Sheriff Elias Diggins, too, sees the staff shortage as the department’s biggest challenge though he denied that the shortage impacted the care of the people incarcerated in the jails. The department mandates overtime for deputies every day because there are not enough people to fill shifts, he said.
“We’re managing it well, I believe,” Diggins said. “We’ll continue to make sure that our facilities are as safe and secure as can be, for both the people who are in custody as well as the staff that are members of our organization.”
The low staffing has created a cycle, according to the sheriff deputies’ union. Low staffing leads to mandatory overtime. Overtime leads to burnout. Burnout leads to resignations, which leads to even fewer staff. That puts the department “in serious danger of compromising the integrity, safety, and security of the facility,” Jackson said.
It’s also expensive. The Denver Sheriff Department in the first half of 2021 has paid $8,592,420 in overtime to keep the city’s two jails running and provide other services like court security.
The year’s 2021 overtime payments put the department on pace to outstrip the $11 million in annual overtime it paid in 2019 and 2020. Overtime costs have trended upward since 2011, the year following the opening of the Downtown Detention Center.
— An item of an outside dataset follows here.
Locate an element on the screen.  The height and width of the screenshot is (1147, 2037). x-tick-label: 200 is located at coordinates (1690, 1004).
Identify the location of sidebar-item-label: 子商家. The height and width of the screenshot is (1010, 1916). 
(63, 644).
The department paid $3.8 million in overtime that year.
“It is absolutely not what we want to see, in terms of overtime numbers,” said Murphy Robinson, executive director of the Denver Department of Public Safety. “But when we have vacancies in the jail someone has to staff it.”
Some of those costs are made up by the savings from unfilled positions, Diggins said. The department’s expenses are in line with its 2021 budget, he said.
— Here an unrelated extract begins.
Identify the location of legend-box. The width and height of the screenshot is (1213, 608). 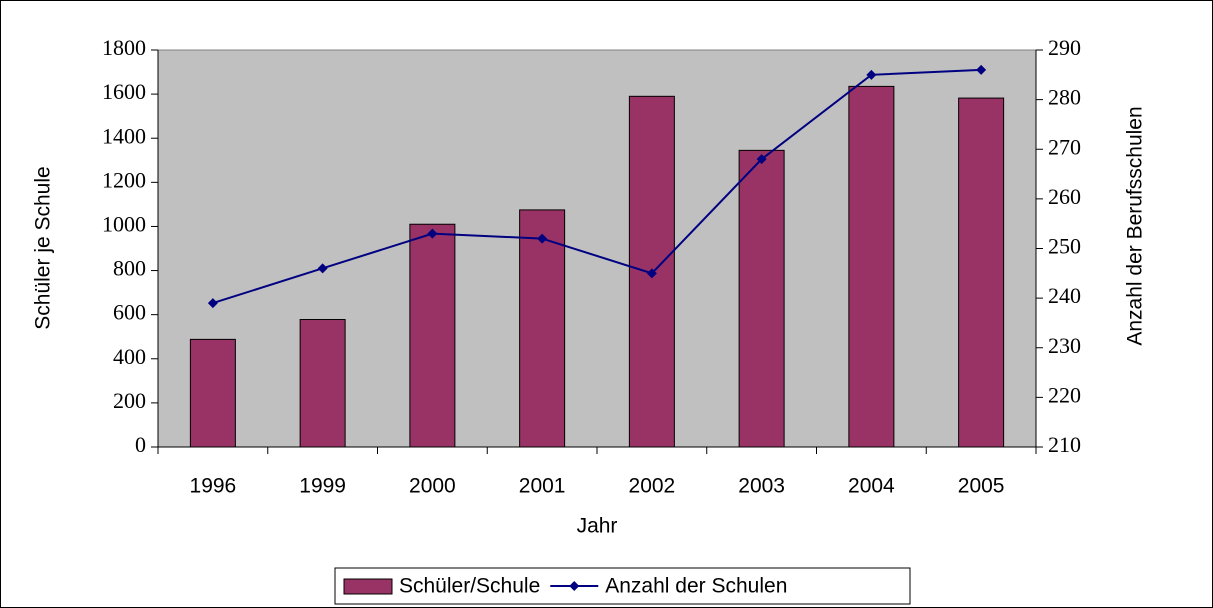
(622, 586).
The availability of overtime hours means some deputies were able to more than double their pay last year. Four deputies made more than $80,000 in overtime payments last year and boosted their wages to more than $150,000, according to data from the department.
Department leaders are closing housing pods when possible to reduce the number of deputies needed at any given time, Diggins said. That was easier during the first months of the pandemic, when the jails’ average daily populations plummeted from about 1,800 to fewer than 1,000.
But the average daily population started to climb again in July 2020. On Wednesday, the daily population was 1,497.
The 2021 staffing levels are the lowest since at least 2017, but understaffing has been a problem for the department for years. A 2015 report issued by a firm hired to complete a thorough review of the department said the excessive overtime spending was an “operational red flag” and found the agency “does not have enough staff to provide a professional level of custodial care and support services.” A 2019 report by the Denver’s Office of the Auditor found that the department’s turnover “could lead to a reliance in the future on less-experienced staff.”
Jail leaders have made multiple changes in an attempt to fix the shortages, including training giant academy classes, rethinking scheduling practices and hiring non-sworn employees for some responsibilities. The city is also considering increasing pay and implementing other incentives like tuition reimbursement, Robinson said.
“It is a tough job,” Robinson said. “Being a deputy in the sheriff’s job is one of the hardest jobs in the city, if not the hardest job in the city.”
The deputies’ union hopes to address some concerns when they renegotiate their contract beginning in October, Jackson wrote, but added other problems with workplace environment and culture could be fixed outside the bargaining process.
Diggins wasn’t sure how long it will take to get the sheriff department to full staffing,
“I think it’s hard to predict,” Diggins said. “But we’re going to work hard every day to reach that goal and to get us to a place where our staffing levels are far better than what they are today.”